WHAT IS NEEDED: Search the records below for "button" and copy every line it turns up in.

Collected data entries

• • • •

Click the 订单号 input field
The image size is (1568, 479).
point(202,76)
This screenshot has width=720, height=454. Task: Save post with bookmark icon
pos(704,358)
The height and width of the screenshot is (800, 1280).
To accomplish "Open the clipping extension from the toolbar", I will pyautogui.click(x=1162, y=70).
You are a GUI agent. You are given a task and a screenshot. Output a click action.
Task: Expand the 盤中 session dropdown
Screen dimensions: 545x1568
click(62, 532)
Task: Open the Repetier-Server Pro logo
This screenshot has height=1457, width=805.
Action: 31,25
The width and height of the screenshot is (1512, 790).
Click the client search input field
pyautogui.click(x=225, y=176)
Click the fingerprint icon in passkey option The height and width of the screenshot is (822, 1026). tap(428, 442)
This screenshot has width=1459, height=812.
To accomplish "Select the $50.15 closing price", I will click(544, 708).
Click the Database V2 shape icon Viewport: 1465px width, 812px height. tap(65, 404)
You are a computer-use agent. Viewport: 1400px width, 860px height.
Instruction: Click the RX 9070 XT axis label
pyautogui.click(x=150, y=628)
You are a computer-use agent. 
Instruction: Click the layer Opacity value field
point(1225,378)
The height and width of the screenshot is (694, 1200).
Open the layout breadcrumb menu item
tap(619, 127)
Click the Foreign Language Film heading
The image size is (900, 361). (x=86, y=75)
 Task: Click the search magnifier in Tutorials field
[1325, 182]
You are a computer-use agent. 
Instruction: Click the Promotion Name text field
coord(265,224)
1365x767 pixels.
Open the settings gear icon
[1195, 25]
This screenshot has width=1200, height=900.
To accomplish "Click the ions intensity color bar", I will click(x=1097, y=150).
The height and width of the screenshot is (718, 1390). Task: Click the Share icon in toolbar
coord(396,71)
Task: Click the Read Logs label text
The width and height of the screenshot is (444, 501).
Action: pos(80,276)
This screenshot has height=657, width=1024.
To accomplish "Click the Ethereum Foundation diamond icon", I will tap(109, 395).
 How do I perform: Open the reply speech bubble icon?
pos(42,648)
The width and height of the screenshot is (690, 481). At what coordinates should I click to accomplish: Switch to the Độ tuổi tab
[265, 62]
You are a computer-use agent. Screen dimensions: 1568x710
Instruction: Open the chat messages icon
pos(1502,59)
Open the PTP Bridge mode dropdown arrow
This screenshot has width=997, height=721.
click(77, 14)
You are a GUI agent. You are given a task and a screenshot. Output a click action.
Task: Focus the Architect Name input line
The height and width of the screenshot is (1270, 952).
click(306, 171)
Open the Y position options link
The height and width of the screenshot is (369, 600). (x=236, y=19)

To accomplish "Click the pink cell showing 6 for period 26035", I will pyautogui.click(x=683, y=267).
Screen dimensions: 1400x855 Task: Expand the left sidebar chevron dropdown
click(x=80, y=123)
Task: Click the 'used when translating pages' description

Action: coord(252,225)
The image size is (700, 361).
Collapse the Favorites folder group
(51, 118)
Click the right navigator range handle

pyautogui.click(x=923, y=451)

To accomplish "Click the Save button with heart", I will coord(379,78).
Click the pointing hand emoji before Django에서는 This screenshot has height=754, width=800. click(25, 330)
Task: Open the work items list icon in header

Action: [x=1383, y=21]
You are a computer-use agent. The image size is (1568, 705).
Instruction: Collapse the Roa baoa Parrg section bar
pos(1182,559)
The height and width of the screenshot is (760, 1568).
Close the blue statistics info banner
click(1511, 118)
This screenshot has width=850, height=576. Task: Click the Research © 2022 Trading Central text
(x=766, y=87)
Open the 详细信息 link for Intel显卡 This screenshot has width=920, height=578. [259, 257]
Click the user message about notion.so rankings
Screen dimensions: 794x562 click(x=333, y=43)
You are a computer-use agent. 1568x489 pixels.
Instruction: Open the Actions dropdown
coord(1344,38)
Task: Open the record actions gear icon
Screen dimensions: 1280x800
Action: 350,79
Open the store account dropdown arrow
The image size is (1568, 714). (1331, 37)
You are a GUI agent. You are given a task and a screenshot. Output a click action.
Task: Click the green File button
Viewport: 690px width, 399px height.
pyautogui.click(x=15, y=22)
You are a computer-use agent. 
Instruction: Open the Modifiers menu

• • • •

REPLY:
To accomplish "Click the Save button with heart", I will coord(379,78).
Task: Click the green File button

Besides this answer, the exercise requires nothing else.